Previously published on Forbes
No, autism is not a ‘gift’. For most, it is an endless fight against schools, workplaces, and bullies. But, under the right circumstances, given the right adjustments, it CAN be a superpower. – Greta Thunberg, Environmental Activist
Leadership is about seeing the good and the gold in your people—at times, mining for it, when it seems buried deep. A great leader brings out the best in people, often beyond what the person thought possible for themselves.
With this in mind, let’s explore what may be, but likely isn’t, a new term for you: neurodiversity.
Neurodiversity refers to the diverse and distinct ways people's brains can work. No two brains function exactly alike. Neurological differences that show up in the brain’s structure, chemistry and functioning are associated with differences in sensory perception, cognitive functioning and mental health.
Consider that neurodiversity can be a superpower. A superpower is an extraordinary gift and way of being that is a contribution to your team and world. Think Clark Kent and Wonder Woman. For example, neurodiverse team members may have greater attention to detail, analytical thinking, pattern recognition and memory. That’s a superpower.
Once you embrace the idea that you have neurodiverse team members, you’ll know that it’s time to look for the superpowers that come with it.
Here are some of the gems that neurodiverse individuals bring to your team.
• Creativity: Neurodiverse team members may have innovative ways of approaching thorny problems. Ask for their input and perspective.
• Competitive advantage: In a world of rising technological advancement and automation, neurodiverse individuals can help gain a competitive edge.
• Expanded customer connection: Neurodiverse people can also help better understand and serve diverse customers and stakeholders.
• Other superpowers include higher energy levels and an ability to hyper-focus on a given task.
• Increased productivity and performance: Neurodiverse team members often have greater analytical thinking, memory, attention to detail, and pattern recognition.

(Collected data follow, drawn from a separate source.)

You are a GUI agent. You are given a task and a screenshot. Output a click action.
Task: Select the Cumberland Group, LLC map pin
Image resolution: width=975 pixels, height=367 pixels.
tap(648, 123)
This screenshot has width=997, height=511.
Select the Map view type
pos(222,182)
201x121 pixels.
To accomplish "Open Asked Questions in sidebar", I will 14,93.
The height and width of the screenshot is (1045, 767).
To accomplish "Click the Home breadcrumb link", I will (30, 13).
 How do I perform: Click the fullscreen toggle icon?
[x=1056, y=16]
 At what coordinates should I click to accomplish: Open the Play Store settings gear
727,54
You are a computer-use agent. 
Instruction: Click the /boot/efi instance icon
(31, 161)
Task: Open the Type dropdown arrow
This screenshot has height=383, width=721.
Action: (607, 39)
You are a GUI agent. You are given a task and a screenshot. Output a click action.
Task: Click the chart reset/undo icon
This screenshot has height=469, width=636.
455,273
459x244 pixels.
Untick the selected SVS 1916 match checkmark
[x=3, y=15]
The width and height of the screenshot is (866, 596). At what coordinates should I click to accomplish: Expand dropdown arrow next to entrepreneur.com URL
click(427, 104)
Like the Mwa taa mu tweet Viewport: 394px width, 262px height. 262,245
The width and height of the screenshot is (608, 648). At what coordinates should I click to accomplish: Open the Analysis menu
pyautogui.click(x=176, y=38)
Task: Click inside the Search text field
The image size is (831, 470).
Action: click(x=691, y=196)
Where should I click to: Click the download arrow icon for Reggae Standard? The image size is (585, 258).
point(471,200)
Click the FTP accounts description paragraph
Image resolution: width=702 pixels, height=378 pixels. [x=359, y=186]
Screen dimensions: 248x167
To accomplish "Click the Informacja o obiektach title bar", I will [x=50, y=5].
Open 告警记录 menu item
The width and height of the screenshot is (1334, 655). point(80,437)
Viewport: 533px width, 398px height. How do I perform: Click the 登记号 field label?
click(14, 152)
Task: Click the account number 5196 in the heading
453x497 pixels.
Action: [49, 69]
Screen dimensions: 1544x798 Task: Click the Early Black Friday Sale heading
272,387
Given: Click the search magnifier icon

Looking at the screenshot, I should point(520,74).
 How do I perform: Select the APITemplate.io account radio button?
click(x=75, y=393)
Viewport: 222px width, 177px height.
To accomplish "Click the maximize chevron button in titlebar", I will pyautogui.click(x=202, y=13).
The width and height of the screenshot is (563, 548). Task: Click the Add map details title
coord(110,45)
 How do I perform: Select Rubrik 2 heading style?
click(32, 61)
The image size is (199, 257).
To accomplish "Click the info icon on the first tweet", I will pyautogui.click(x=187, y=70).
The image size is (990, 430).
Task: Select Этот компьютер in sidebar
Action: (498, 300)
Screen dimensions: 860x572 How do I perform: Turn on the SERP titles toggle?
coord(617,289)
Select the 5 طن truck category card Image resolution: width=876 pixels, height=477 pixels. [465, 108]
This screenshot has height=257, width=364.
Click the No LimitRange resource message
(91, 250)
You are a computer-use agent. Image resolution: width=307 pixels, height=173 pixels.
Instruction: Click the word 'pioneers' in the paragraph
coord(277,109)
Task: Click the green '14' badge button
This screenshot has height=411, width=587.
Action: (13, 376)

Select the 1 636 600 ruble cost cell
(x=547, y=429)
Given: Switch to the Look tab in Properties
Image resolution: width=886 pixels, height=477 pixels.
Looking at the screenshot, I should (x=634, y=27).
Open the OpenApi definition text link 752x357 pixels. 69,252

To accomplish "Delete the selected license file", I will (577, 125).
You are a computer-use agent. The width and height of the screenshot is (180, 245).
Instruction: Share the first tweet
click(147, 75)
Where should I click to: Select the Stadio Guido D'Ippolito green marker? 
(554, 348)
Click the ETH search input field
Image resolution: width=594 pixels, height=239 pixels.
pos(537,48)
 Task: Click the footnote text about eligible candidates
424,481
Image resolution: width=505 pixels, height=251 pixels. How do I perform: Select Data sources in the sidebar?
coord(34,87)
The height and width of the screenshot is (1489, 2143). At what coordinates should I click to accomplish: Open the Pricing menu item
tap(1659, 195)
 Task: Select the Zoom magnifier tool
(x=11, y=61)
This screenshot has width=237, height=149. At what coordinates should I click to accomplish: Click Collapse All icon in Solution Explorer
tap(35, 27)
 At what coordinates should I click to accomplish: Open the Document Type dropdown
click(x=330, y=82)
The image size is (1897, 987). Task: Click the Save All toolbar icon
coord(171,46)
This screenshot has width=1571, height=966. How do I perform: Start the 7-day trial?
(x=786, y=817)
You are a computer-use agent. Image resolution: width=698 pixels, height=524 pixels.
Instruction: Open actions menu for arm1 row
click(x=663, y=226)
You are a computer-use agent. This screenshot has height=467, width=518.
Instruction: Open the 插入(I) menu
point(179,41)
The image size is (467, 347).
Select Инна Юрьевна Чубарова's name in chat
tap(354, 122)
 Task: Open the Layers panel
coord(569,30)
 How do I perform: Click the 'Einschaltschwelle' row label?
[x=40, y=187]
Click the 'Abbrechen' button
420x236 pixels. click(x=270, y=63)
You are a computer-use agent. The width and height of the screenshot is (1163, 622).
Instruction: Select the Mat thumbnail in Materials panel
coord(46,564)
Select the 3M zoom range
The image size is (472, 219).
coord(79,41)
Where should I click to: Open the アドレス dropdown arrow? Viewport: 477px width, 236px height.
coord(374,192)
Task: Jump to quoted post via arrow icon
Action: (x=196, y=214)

When you give people what they need to be productive and help them feel like they are a valued member of a team, every team member can thrive and reach new heights. Since there is no single approach to leadership that works for all team members, it’s best to have more tools, more understanding, more compassion — what has been called, “situational leadership.” We all benefit when diversity of every kind is respected, welcomed and fully engaged. When you keep neurodiversity in mind as a leader, it can help you have a more respectful and inclusive attitude with people who seem different from yourself or from the masses.